Supervillains aren't like that. They don't need to be appealing in the long term; they need to be interesting in the short term. Some would say they need to be more interesting than superheroes do. They don't need a whole engine; maybe just a... I dunno, what's part of an engine? A cylinder? Don't necessarily need a supporting cast, although it can sometimes be helpful. Don't need any particular ethical codes, although they do need something that'll put them in opposition to the superhero(es) in question.

The way I figure it, good supervillains, the kind that become classic recurring nemeses for their superhero counterparts, need four things. In no particular order.

1. Motivation - We need to know why the villain is doing whatever it is he's doing. And it has to be a believable reason. Look at, for instance, Lex Luthor. At first he was a mad scientist type, which was fine for the Golden Age, but eventually it became necessary to delve a bit deeper. So we got the motivation that he hated Superman for making him bald. Kind of silly, but it certainly was memorable, and appropriate for the Silver Age. But what we've got now is much better: he wants money and power, yes, but he's also got that very nuanced rivalry with Superman--he's got serious philosophical objections about Superman's role in the world, while being unaware of the self-serving nature of those nevertheless real objections, and he's so cynical that he doesn't really understand Superman, although he thinks he does.

There are a lot of classic motivations, like money, power and insanity, and those will always work. Occasionally there'll be a villain with something more exotic, like Zoom's desire to use tragedy to make the Flash a better superhero.

2. Formidability - the villain needs enough power to give the superhero a run for his or her money. If the villain doesn't have that, she or he isn't interesting. Too much power is also a problem, though; if it's too tough for the hero to beat the villain, it's implausible to make him or her try too often. This is why Darkseid should be left in the cabinet and only brought out for special occasions.

3. Reusable Backstory - this relates to the whole storytelling-engine thing. A villain doesn't need a whole engine, as I said, but he or she does need a combination of motivation and goals that doesn't expire in the villain's first appearance. If we've got a guy who's only committing crimes because terrorists are holding his daughter captive, then how can the writer reuse him if the superhero rescues the daughter in that first story? I mean, I'm sure the writer can come up with something, but forcing the issue on stuff like that doesn't always lead to a good story.

4. Style - very simple. If the villain has a cool name, a cool costume, cool powers, and/or an intriguing personality, he or she will go a lot further than if not.

With all this in mind, let's look at some Legion villains:

Mordru: Mordru has the classic motivation of power lust, and has nothing in his story to keep him from coming back again and again, so that's all workable. He's a little too formidable for everyday use, but that's not a big thing for a Legion villain. He falls down on style, though: he looks silly with his purple T-shirt and his powers are boring. Ooo, magic; never seen that before.

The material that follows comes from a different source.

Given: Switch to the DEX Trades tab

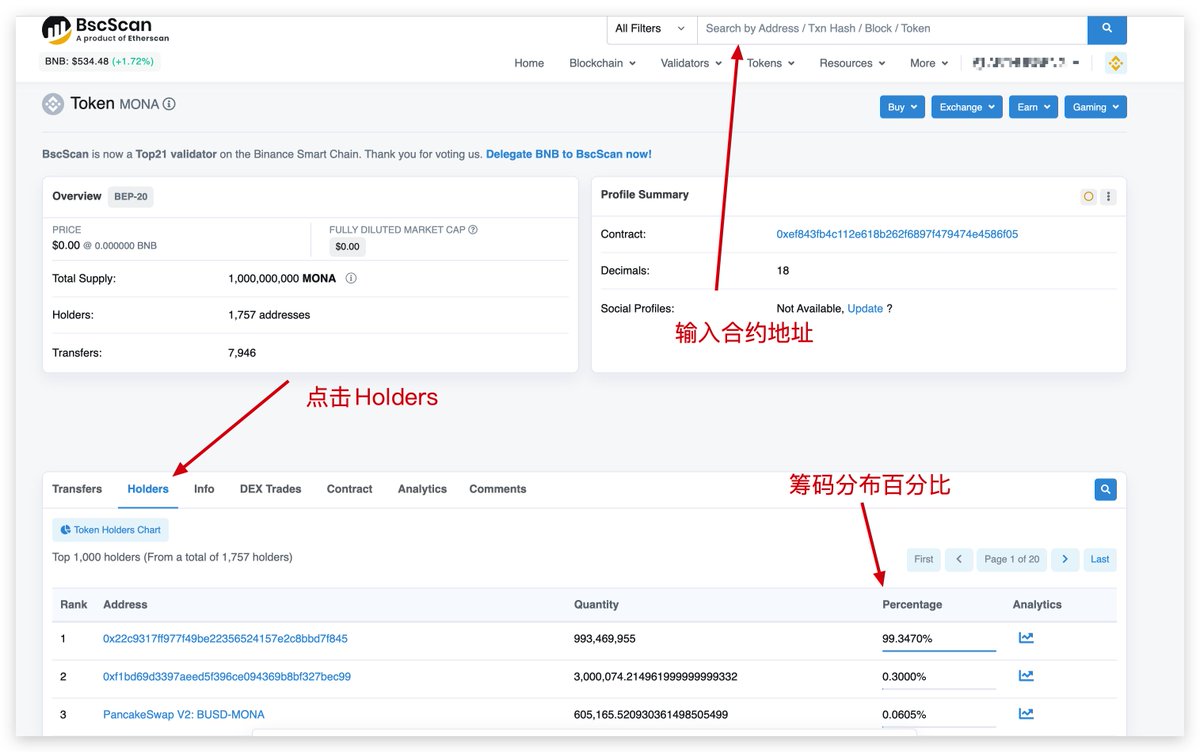Looking at the screenshot, I should [x=269, y=489].
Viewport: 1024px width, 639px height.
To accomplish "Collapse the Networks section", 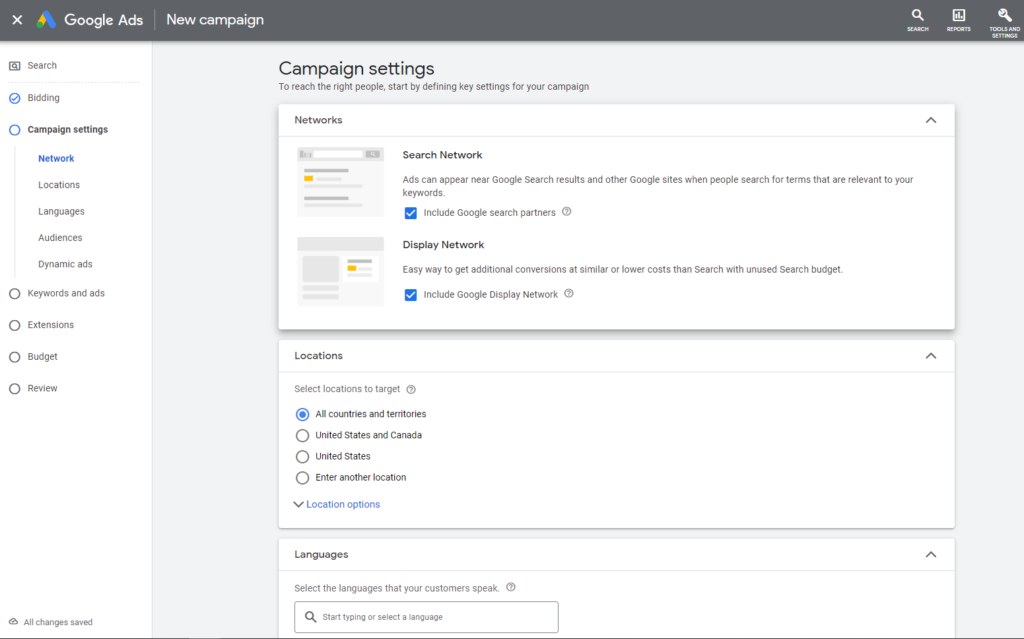I will (930, 120).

The Time Trapper: The Trapper has had various motivations, but at least some of them have been intriguingly entwined with the Legion themselves, and that keeps our attention. He's unusually reusable; every time you think you've disposed of him it turns out to be just another deceptive time-manipulation ploy. Like Mordru, he's too formidable to use all the time, or even more than once for almost anybody other than the Legion. And he has more je ne sais quoi than Mordru does.

Lemnos: His motivation fit in very well with the themes of the comic book at the time, and wasn't just the same thing all over again. His intelligence and organization made him formidable enough combined with his superpower; he certainly wasn't too powerful. It's hard to say how reusable he is until we know just what Brainy did with him. And he did have style: a cool superpower that he knew how to use very effectively, and a mature urbanity that contrasted well with the hotheaded youngsters he was antagonizing.

The Fatal Five: I've complained about how often these guys have appeared in the LSH31C comic book, but there's a reason why they have. They've got everything. They've got good motivations both collective (mercenary) and individual (Tharok's technological ambitions, Validus's Hulk-smash personality, Mano's environmental awareness, the Empress's megalomania). They're all tough in a fight, on or slightly above the level of your average Legionnaire. None are limited by their backstories. And they're all cool. 'The Persuader', how awesome of a name is that? Validus has a great look for a monster-villain. And the Empress's haughtiness is perfect.

Anyone else care to run your favourite villains through this scheme?